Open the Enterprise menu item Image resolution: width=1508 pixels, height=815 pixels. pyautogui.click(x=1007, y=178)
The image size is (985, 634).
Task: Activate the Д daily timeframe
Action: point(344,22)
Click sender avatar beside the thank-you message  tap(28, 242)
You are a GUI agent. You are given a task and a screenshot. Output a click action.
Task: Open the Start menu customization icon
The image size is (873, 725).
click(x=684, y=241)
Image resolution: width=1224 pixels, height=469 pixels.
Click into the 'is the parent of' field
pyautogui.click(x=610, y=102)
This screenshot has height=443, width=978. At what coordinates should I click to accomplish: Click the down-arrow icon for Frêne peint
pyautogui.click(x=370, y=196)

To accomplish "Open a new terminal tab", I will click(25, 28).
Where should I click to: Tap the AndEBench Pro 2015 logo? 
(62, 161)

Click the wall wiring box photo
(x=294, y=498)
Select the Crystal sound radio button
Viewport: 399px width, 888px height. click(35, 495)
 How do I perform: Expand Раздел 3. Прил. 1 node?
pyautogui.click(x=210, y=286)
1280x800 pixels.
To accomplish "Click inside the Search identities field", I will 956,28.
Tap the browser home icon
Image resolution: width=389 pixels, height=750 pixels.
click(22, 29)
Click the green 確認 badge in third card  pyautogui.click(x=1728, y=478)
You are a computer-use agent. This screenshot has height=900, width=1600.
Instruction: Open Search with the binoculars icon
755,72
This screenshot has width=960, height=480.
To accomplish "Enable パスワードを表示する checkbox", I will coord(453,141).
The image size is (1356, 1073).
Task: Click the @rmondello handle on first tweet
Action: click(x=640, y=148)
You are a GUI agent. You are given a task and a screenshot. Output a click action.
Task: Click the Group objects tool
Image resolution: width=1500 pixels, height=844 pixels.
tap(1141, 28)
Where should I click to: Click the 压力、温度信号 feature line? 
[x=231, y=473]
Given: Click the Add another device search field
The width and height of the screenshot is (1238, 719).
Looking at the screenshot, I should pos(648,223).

----------

▸ Task
Each entry above must be set down again without alteration.

▸ Solution to this problem
Open the Enterprise menu item Image resolution: width=1508 pixels, height=815 pixels. pyautogui.click(x=1007, y=178)
The image size is (985, 634).
Task: Activate the Д daily timeframe
Action: point(344,22)
Click sender avatar beside the thank-you message  tap(28, 242)
You are a GUI agent. You are given a task and a screenshot. Output a click action.
Task: Open the Start menu customization icon
The image size is (873, 725).
click(x=684, y=241)
Image resolution: width=1224 pixels, height=469 pixels.
Click into the 'is the parent of' field
pyautogui.click(x=610, y=102)
This screenshot has height=443, width=978. At what coordinates should I click to accomplish: Click the down-arrow icon for Frêne peint
pyautogui.click(x=370, y=196)

To accomplish "Open a new terminal tab", I will click(25, 28).
Where should I click to: Tap the AndEBench Pro 2015 logo? 
(62, 161)

Click the wall wiring box photo
(x=294, y=498)
Select the Crystal sound radio button
Viewport: 399px width, 888px height. click(35, 495)
 How do I perform: Expand Раздел 3. Прил. 1 node?
pyautogui.click(x=210, y=286)
1280x800 pixels.
To accomplish "Click inside the Search identities field", I will 956,28.
Tap the browser home icon
Image resolution: width=389 pixels, height=750 pixels.
click(22, 29)
Click the green 確認 badge in third card  pyautogui.click(x=1728, y=478)
You are a computer-use agent. This screenshot has height=900, width=1600.
Instruction: Open Search with the binoculars icon
755,72
This screenshot has width=960, height=480.
To accomplish "Enable パスワードを表示する checkbox", I will coord(453,141).
The image size is (1356, 1073).
Task: Click the @rmondello handle on first tweet
Action: click(x=640, y=148)
You are a GUI agent. You are given a task and a screenshot. Output a click action.
Task: Click the Group objects tool
Image resolution: width=1500 pixels, height=844 pixels.
tap(1141, 28)
Where should I click to: Click the 压力、温度信号 feature line? 
[x=231, y=473]
Given: Click the Add another device search field
The width and height of the screenshot is (1238, 719).
Looking at the screenshot, I should pos(648,223).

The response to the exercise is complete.